Au regard de cette configuration, nous avons donc expliqué les représentations professionnelles par leur fonction identitaire. En ce sens, elles permettraient de compenser les insatisfactions et de transformer les contraintes d’un rôle. On observe alors que la spécificité du métier militaire, dont le sens est référé au service de la nation, demeure au centre des discours, mais se décline dans d’autres directions en raison du rôle professionnel que l’on entend jouer ou qu’il est permis de jouer dans les interactions : elle sert de support à la construction d’une identité professionnelle valorisante.

La mobilisation de la notion de spécificité par les evat crée l’appartenance au groupe et procède ainsi de stratégies d’intégration. Tout d’abord, avec l’adoption des normes du « groupe de référence », celui des cadres, les militaires du rang souhaitant faire carrière dans l’institution développent par anticipation des représentations professionnelles « conformes ». Ils prennent, en quelque sorte, leur « mal en patience » dans l’attente d’une meilleure considération conditionnée par leur changement de rôle. Pour les autres militaires du rang, le modèle extensif semble, quant à lui, s’inscrire dans une lutte symbolique pour la reconnaissance de soi.

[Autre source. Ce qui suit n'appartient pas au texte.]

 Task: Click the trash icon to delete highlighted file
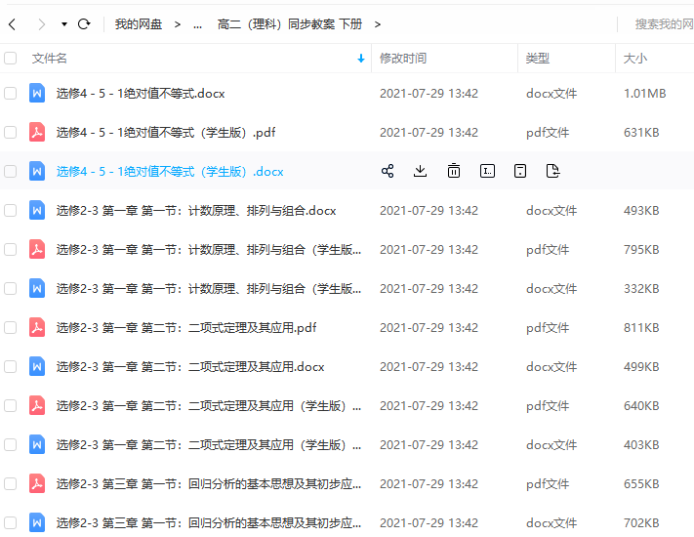coord(454,171)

Rapporter le sens du service à autrui vise l’accès à la légitimité professionnelle, fondée également sur la relation à ceux que l’on sert. Développer des représentations propres sur le sens de leur métier permet la construction d’une identité professionnelle valorisante que l’organisation ne leur offre pas. Outre le combat, être militaire, de leur point de vue, consiste également à aider, servir, secourir, être utile, registres de la définition d’un rôle autorisé par les missions.

Les identités professionnelles des militaires construites sur les représentations du métier, différencient donc ceux qui, pour servir la nation, « travaillent sur autrui » de ceux qui, pour servir la nation, « travaillent pour autrui », et procèdent d’un mouvement identique, celui de la définition d’un rôle professionnel, qu’il s’agit de préserver ou d’acquérir.

Ces conclusions ouvrent la voie à un questionnement sur les implications de ces positionnements identitaires dans la pratique. Ceux-ci supposeraient en effet l’élaboration d’un nouveau rôle par les militaires du rang en investissant des sphères d’activités inoccupées. En ce sens, la valorisation de l’aspect humanitaire, de l’aide aux populations, l’élargirait. On peut donc se demander si ces identités professionnelles en construction se prolongent par le développement de qualifications particulières, des « innovations organisationnelles » à partir desquelles se constituerait un sous-groupe professionnel unifié par une nouvelle compétence.